Bernie Sanders, a 78-year-old senator from Vermont, is a front-runner in the Democratic race for president. The registered independent has performed well in the first states to vote. So who is he?
Senator Bernie Sanders likes beating the odds. His first political victory, running in 1981 for mayor of Burlington, Vermont, pitted him against the Democratic machine that had controlled the city for decades.
Mr Sanders won – by a margin of 10 votes – but the political newcomer still faced formidable resistance from within the city government. On Vermont’s city council, 11 of 13 members opposed Mr Sanders and actively conspired against his agenda.
This same Democratic machine worked to thwart his re-election two years later, but Mr Sanders emerged triumphant – this time by more than 20 percentage points.
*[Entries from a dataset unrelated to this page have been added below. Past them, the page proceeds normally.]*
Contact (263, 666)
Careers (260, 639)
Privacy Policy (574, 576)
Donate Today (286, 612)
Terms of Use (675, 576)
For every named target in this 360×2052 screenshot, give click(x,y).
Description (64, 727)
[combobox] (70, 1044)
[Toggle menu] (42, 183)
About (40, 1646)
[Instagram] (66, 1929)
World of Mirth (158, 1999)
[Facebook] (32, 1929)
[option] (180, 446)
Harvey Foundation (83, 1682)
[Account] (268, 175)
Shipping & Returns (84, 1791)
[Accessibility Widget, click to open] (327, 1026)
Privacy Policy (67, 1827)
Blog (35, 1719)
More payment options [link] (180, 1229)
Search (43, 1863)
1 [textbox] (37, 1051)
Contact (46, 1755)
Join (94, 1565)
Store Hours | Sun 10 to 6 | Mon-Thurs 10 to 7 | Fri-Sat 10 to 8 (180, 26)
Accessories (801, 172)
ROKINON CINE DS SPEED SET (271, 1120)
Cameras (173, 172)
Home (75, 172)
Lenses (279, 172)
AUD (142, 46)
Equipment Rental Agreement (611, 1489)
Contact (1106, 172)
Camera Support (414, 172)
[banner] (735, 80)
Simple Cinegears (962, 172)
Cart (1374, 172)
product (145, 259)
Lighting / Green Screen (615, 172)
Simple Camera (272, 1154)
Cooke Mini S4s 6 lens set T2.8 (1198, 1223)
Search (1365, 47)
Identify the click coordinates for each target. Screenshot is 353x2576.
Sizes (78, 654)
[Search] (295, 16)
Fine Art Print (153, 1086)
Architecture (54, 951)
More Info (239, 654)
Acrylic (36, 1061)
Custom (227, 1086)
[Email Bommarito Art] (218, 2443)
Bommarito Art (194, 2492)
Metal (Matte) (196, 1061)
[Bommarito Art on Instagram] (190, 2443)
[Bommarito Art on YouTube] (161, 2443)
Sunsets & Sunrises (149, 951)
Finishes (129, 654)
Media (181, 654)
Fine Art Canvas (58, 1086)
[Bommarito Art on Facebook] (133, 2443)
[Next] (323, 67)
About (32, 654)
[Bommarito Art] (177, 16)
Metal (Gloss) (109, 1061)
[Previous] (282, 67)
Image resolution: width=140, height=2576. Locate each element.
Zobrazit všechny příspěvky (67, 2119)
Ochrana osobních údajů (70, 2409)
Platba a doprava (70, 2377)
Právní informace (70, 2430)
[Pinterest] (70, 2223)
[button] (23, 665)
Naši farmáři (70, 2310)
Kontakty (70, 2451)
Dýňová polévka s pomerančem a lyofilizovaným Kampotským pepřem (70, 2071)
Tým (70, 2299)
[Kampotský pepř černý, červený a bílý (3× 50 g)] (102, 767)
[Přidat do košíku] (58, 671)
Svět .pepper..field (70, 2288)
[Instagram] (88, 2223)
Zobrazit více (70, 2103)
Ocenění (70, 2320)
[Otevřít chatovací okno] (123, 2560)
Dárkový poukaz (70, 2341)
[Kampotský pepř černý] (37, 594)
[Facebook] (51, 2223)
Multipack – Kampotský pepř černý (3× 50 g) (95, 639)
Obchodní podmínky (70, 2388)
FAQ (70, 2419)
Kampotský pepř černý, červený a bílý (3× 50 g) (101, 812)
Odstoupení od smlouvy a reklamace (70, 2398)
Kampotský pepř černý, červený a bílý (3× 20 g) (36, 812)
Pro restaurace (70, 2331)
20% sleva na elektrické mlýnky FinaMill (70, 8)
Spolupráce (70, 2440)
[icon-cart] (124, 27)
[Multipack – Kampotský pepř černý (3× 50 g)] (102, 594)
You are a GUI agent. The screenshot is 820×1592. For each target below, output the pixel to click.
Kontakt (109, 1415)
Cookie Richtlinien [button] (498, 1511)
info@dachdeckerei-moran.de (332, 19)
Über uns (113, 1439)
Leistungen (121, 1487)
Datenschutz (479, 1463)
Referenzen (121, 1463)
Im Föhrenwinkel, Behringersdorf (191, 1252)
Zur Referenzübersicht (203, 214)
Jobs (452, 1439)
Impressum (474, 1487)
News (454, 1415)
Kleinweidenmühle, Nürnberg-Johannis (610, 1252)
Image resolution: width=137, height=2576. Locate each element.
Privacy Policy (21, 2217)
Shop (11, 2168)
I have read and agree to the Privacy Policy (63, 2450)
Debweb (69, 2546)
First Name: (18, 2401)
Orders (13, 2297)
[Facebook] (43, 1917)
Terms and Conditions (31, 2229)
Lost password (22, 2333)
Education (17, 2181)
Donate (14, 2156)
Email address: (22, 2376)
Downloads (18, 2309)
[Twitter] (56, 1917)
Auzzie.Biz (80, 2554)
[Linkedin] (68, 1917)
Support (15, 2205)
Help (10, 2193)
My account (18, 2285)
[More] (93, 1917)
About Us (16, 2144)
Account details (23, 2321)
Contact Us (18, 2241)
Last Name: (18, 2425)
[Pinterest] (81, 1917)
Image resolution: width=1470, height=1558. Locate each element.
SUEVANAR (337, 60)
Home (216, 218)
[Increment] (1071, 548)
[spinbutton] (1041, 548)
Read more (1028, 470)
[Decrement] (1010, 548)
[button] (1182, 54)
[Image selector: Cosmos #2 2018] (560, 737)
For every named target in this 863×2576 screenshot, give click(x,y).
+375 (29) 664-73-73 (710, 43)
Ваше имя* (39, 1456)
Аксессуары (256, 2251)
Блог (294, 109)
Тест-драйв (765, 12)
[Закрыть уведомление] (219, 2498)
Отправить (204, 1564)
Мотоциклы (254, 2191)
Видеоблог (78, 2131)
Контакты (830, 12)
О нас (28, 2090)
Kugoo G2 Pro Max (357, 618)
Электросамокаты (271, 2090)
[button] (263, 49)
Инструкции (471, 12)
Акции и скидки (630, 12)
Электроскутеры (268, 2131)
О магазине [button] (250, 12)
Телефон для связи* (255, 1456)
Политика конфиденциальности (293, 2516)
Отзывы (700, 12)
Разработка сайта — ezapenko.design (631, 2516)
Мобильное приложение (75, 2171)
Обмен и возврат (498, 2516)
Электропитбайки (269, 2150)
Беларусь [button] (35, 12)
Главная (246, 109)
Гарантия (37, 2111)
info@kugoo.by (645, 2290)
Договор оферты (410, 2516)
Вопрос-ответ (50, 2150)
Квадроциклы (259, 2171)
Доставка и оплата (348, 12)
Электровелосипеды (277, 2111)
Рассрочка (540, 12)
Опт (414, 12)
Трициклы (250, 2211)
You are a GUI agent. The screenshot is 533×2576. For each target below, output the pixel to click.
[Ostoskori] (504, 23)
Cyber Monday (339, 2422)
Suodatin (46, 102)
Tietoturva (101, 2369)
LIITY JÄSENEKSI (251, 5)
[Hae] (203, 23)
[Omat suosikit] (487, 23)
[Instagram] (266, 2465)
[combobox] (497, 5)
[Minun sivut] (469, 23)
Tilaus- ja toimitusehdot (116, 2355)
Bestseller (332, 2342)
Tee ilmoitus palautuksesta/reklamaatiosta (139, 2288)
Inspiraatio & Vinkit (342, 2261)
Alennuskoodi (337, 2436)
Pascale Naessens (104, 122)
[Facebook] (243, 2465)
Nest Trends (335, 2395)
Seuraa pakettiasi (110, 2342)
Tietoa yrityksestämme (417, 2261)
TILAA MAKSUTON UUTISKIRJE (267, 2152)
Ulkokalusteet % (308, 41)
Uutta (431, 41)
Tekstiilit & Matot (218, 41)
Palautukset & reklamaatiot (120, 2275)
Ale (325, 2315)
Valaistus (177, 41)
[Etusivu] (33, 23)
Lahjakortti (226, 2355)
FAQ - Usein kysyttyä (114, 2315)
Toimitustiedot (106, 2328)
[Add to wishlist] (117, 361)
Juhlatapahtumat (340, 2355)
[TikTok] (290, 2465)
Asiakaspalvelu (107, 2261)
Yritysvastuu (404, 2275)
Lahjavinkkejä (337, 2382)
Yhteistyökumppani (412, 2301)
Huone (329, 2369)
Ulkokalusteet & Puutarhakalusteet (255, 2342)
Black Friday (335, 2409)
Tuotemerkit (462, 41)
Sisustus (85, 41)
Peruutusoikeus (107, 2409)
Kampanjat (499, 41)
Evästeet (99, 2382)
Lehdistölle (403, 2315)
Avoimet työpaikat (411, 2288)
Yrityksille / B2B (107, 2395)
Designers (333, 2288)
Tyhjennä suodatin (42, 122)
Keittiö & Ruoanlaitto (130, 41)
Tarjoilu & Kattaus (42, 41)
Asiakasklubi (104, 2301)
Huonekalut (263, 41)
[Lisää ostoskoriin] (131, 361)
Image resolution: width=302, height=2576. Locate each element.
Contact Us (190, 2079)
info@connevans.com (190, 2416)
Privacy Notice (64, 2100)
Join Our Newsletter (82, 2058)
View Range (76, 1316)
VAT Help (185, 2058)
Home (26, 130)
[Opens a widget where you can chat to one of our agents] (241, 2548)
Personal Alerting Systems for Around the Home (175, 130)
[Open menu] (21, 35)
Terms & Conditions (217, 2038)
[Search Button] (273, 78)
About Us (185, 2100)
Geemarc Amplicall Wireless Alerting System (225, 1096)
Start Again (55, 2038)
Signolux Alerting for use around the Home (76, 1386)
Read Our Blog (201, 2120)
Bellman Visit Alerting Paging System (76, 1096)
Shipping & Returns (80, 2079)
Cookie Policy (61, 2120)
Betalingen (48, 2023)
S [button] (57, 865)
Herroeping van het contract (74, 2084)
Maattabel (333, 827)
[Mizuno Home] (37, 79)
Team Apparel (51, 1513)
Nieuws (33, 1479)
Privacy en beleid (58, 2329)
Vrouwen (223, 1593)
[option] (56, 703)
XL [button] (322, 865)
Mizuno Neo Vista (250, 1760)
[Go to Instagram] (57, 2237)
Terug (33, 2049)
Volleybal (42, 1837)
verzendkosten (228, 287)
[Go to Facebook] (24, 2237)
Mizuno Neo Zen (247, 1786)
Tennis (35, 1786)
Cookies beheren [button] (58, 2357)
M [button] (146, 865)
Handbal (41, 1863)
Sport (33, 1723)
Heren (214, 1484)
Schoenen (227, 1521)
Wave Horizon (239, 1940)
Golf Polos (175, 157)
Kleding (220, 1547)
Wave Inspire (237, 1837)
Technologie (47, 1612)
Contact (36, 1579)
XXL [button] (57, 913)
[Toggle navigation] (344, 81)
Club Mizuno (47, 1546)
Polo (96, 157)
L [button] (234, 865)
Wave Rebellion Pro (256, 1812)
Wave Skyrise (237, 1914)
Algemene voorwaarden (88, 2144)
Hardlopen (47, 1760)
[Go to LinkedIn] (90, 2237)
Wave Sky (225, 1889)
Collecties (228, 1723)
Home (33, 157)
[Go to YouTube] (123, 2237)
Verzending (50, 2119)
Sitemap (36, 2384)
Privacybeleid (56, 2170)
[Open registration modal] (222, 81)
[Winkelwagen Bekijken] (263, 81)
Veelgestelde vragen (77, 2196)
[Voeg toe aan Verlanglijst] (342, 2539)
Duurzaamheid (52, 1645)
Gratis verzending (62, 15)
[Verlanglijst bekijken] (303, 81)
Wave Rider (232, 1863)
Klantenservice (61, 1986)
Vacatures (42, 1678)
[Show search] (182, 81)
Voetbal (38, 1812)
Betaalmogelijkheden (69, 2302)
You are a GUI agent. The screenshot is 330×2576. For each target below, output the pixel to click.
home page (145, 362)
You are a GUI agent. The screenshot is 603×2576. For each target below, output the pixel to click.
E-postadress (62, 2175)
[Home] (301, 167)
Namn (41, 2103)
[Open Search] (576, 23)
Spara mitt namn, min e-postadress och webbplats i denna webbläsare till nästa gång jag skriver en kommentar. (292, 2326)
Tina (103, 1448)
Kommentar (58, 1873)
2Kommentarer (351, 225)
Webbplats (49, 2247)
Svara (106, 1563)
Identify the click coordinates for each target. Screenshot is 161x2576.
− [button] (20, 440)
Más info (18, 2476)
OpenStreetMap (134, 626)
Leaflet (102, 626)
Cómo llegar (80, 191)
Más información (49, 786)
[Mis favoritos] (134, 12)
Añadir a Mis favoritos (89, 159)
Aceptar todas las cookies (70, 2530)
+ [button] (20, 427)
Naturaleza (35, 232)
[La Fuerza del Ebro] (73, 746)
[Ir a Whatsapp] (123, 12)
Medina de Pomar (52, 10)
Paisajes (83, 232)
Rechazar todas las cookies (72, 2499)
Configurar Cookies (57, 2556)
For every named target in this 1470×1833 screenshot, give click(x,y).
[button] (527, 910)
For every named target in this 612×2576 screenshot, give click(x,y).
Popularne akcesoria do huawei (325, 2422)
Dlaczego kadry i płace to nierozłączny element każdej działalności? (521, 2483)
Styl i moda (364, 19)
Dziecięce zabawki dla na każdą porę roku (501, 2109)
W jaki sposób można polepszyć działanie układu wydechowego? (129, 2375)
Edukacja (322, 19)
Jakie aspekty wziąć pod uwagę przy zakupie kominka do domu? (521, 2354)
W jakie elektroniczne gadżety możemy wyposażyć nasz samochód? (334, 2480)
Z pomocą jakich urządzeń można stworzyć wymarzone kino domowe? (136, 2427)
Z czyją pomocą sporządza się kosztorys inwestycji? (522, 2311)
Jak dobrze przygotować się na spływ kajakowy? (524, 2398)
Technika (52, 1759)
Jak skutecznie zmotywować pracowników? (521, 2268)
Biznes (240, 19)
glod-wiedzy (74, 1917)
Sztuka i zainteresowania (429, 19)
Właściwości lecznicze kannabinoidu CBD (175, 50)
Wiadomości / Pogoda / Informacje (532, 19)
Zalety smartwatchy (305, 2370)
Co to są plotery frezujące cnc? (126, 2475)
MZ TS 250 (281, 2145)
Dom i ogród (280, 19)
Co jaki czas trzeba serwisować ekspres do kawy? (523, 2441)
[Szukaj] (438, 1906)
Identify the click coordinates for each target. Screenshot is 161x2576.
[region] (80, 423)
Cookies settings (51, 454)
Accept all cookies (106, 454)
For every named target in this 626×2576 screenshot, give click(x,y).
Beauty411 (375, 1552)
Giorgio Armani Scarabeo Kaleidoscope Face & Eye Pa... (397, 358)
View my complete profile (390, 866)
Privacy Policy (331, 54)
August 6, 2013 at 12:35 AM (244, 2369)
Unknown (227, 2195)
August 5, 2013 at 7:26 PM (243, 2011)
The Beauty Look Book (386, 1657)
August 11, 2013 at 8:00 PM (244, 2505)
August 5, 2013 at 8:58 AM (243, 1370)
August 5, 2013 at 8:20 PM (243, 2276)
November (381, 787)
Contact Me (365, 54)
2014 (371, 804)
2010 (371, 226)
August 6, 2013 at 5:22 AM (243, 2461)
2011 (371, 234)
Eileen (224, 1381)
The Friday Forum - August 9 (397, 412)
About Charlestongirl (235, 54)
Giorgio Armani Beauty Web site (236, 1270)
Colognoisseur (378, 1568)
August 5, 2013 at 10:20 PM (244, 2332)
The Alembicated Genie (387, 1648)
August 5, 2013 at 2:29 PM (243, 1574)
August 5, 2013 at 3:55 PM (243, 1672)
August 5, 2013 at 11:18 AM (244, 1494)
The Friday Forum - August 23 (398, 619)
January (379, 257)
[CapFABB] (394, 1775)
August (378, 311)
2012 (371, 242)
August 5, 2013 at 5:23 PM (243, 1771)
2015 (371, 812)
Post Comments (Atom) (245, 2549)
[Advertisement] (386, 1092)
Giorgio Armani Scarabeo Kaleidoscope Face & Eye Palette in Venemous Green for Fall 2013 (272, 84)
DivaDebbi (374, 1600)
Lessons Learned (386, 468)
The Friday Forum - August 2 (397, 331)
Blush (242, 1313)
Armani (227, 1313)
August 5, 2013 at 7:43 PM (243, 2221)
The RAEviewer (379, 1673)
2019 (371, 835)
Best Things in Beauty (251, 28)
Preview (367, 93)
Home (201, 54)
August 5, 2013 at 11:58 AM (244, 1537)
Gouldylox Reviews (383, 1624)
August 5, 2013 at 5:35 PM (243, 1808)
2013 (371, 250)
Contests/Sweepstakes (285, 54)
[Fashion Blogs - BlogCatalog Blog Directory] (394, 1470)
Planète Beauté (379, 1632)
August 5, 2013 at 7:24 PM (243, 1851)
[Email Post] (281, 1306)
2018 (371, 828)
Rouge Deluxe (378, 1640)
The battle offered an early taste of Mr Sanders’ career, which has represented a nearly 40-year challenge to the political establishment.
Bouncing back from a bitter loss to former US First Lady and Secretary of State Hillary Clinton in 2016, Mr Sanders is running again for the top prize. This time around he’s suffered a heart-attack and fundraised more than $100m (£77m).
Here’s a look at who he is and what the self-proclaimed democratic socialist stands for.
Mr Sanders was born in Brooklyn, New York, to Jewish parents. He once said his humble upbringing in a tiny apartment made him class-conscious at an early age.
He attended the University of Chicago, and in the 1960s and 1970s participated in anti-war and civil rights activism, like the 1963 March on Washington.
He applied for conscientious objector status during the Vietnam War, though he was too old to be drafted by the time his application was rejected.
Mr Sanders entered politics in 1971 running for a US Senate seat in Vermont as a Liberty Union candidate, a party with anti-war and socialist roots. He lost that race, along with a couple of campaigns to become governor.
His first major political success came when he was elected mayor of Burlington, Vermont, in 1980, beating a six-term incumbent. He went on to serve four terms.
It was during this time that he met and married his current wife, Jane O’Meara, the former president of Burlington College once described as a “key adviser” in his political career. Combined, they have four children from previous relationships.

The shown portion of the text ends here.